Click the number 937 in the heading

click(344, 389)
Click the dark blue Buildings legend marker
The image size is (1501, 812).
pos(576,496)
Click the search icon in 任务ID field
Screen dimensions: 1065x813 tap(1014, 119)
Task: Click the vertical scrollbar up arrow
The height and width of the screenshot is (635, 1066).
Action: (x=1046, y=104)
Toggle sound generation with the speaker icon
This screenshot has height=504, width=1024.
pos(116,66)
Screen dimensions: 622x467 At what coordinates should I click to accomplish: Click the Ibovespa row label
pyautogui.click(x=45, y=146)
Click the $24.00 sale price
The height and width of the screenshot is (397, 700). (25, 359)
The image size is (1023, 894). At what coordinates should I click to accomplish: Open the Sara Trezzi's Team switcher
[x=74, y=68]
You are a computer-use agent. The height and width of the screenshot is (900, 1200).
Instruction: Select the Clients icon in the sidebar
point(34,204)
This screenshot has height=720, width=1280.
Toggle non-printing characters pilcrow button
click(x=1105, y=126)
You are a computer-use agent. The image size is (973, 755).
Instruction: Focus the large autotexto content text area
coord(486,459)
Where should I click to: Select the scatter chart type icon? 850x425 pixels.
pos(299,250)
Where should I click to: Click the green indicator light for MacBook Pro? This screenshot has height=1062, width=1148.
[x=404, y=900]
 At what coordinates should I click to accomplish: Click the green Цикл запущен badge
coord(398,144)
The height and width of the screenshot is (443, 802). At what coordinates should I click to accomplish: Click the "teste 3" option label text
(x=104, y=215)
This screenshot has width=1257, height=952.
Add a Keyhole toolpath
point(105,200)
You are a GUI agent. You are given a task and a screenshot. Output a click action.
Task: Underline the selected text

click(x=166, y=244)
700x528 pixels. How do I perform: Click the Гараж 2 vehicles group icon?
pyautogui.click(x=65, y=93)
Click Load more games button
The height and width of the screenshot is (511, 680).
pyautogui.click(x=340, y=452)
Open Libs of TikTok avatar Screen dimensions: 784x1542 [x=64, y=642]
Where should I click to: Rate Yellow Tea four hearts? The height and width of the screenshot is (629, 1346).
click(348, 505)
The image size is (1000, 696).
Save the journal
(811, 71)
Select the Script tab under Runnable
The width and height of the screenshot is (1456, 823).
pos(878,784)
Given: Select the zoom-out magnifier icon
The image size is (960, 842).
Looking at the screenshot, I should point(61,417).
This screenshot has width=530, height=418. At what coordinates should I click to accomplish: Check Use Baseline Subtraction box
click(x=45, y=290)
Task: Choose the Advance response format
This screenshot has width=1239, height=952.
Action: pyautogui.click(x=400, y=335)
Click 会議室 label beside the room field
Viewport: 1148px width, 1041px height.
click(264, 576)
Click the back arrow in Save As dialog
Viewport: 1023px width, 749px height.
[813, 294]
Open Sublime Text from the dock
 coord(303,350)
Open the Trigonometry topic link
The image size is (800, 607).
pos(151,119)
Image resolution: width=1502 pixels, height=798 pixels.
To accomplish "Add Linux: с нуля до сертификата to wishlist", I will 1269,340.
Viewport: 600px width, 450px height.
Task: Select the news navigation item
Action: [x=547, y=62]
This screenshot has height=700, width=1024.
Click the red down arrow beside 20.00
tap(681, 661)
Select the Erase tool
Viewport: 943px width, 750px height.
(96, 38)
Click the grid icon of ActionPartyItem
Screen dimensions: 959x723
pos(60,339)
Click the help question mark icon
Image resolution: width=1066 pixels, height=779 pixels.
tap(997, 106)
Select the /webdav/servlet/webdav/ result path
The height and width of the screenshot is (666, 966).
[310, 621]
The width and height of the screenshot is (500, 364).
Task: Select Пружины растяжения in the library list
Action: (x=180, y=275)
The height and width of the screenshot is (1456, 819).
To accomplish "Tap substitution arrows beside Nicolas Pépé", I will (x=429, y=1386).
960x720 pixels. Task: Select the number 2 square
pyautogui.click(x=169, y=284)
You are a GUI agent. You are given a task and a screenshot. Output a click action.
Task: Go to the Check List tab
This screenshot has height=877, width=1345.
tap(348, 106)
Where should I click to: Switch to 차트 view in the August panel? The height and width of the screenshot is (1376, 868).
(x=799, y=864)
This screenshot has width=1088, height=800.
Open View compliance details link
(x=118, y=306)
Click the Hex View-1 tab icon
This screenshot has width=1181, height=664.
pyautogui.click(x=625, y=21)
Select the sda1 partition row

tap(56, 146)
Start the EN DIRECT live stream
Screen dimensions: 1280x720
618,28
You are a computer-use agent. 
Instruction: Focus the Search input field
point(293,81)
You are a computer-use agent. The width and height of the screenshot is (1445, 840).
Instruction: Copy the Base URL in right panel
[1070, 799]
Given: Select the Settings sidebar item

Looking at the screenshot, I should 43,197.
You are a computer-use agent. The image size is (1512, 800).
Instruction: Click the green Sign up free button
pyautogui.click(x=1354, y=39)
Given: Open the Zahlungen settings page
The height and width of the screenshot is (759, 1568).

· · · · ·

What is required:
Show the lines of the records that include the string "computer".

Output of the task:
You are a computer-use agent. The height and width of the screenshot is (900, 1200).
You are a computer-use agent. The image size is (973, 755).
You are a computer-use agent. 
You are a computer-use agent. The width and height of the screenshot is (1445, 840).
You are a computer-use agent. The image size is (1512, 800).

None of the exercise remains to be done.